### INPUT
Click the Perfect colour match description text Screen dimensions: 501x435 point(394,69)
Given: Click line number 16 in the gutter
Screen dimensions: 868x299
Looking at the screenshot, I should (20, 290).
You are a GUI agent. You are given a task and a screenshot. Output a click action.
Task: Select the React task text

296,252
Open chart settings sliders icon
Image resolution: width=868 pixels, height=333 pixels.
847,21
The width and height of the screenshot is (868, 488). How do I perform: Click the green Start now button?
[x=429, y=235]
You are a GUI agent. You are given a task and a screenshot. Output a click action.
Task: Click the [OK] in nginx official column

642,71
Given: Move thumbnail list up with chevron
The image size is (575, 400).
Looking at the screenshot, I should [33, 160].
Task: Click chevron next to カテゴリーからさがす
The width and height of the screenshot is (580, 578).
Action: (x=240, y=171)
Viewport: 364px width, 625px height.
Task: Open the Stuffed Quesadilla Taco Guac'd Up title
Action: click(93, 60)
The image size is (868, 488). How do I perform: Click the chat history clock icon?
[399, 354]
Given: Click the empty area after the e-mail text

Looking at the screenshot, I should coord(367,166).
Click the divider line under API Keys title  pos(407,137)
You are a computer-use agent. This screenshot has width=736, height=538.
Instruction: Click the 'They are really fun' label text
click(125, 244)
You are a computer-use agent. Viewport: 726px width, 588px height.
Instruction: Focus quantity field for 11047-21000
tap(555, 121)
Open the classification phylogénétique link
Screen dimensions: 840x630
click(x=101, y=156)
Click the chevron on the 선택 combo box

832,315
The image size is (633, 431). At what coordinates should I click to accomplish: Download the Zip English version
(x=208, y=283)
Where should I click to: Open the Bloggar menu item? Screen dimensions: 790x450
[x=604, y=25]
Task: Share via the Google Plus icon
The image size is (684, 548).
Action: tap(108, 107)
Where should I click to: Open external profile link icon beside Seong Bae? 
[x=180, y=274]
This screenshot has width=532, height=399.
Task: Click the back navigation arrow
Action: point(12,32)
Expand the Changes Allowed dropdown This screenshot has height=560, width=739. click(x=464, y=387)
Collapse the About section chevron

### PROBLEM DESCRIPTION
Retyping every entry exactly is the whole of the task.

### EXPECTED OUTPUT
Click the Perfect colour match description text Screen dimensions: 501x435 point(394,69)
Given: Click line number 16 in the gutter
Screen dimensions: 868x299
Looking at the screenshot, I should (20, 290).
You are a GUI agent. You are given a task and a screenshot. Output a click action.
Task: Select the React task text

296,252
Open chart settings sliders icon
Image resolution: width=868 pixels, height=333 pixels.
847,21
The width and height of the screenshot is (868, 488). How do I perform: Click the green Start now button?
[x=429, y=235]
You are a GUI agent. You are given a task and a screenshot. Output a click action.
Task: Click the [OK] in nginx official column

642,71
Given: Move thumbnail list up with chevron
The image size is (575, 400).
Looking at the screenshot, I should [33, 160].
Task: Click chevron next to カテゴリーからさがす
The width and height of the screenshot is (580, 578).
Action: (x=240, y=171)
Viewport: 364px width, 625px height.
Task: Open the Stuffed Quesadilla Taco Guac'd Up title
Action: click(93, 60)
The image size is (868, 488). How do I perform: Click the chat history clock icon?
[399, 354]
Given: Click the empty area after the e-mail text

Looking at the screenshot, I should coord(367,166).
Click the divider line under API Keys title  pos(407,137)
You are a computer-use agent. This screenshot has width=736, height=538.
Instruction: Click the 'They are really fun' label text
click(125, 244)
You are a computer-use agent. Viewport: 726px width, 588px height.
Instruction: Focus quantity field for 11047-21000
tap(555, 121)
Open the classification phylogénétique link
Screen dimensions: 840x630
click(x=101, y=156)
Click the chevron on the 선택 combo box

832,315
The image size is (633, 431). At what coordinates should I click to accomplish: Download the Zip English version
(x=208, y=283)
Where should I click to: Open the Bloggar menu item? Screen dimensions: 790x450
[x=604, y=25]
Task: Share via the Google Plus icon
The image size is (684, 548).
Action: tap(108, 107)
Where should I click to: Open external profile link icon beside Seong Bae? 
[x=180, y=274]
This screenshot has width=532, height=399.
Task: Click the back navigation arrow
Action: point(12,32)
Expand the Changes Allowed dropdown This screenshot has height=560, width=739. click(x=464, y=387)
Collapse the About section chevron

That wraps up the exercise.